O microempresário Átila Morais Sousa, de 48 anos, levou sua moeda para pagar despesa no cartório e acredita que todos deveriam prestar atenção a isso.
O custo para produção é elevado
O membro do Conselho Federal de Economia (Cofecon), José Luiz Pagnussat, avalia não existir
impacto significativo na economia pela redução na quantidade de unidades em circulação. Para ele, o mal gerado é no conforto do consumidor e do lojista, que precisam superar as dificuldades e chegar a um acordo quanto ao troco.

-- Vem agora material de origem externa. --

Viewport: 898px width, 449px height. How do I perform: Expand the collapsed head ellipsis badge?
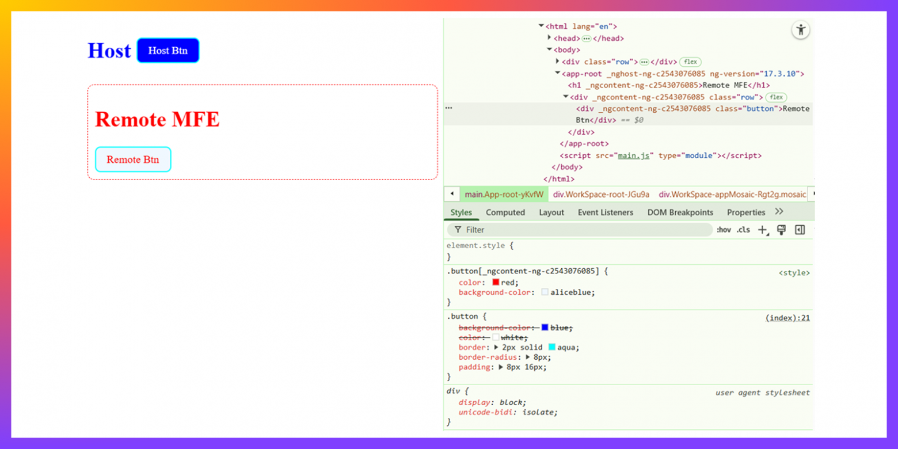point(586,39)
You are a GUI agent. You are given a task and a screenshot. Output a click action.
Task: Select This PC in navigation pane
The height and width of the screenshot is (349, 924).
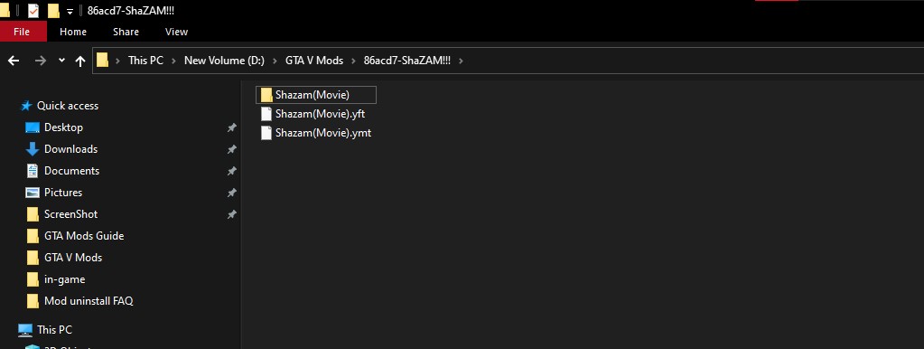pos(54,329)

“A falta de moedas se deve ao comportamento do brasileiro de guardar em casa, de acumular moeda”, sentencia o especialista. “O custo de produção de cada moeda é elevado, daí a razão de o Banco Central não querer gastar com a produção atualmente”, complementa. Ele acredita existirem moedas suficientes no mercado.
Traço cultural
Pagnussat vê na atitude do brasileiro de guardar os centavos um traço cultural que precisa ser
trabalhado. “É simbólico colocar a moeda no porquinho, pois representa poupança, representa ter dinheiro sobrando”, explica. O economista, porém, alerta para o problema gerado. “Todos precisam se resguardar para garantir seus futuros, então é uma prática interessante do ponto de vista doméstico. Mas existe essa consequência de gerar mais demanda no mercado e o Banco Central não poder atender”, completa.
Em 2014, o custo para fabricar cada moeda de 1 centavo e de 5 centavos era de seis centavos.
Saiba mais
As moedas de um centavo, cada dia menos lembradas pelo consumidor ao fazer uma compra, são as
de menor quantidade em circulação, conforme balanco do BC até o último dia 23.
Conforme a autarquia, das 18 bilhões de moedas não comemorativas ou especiais em circulação, 1,2 bilhão eram unidades no valor de um centavo. As de maior circulação são as de dez centavos, com quase 5 bilhões de unidades ativas.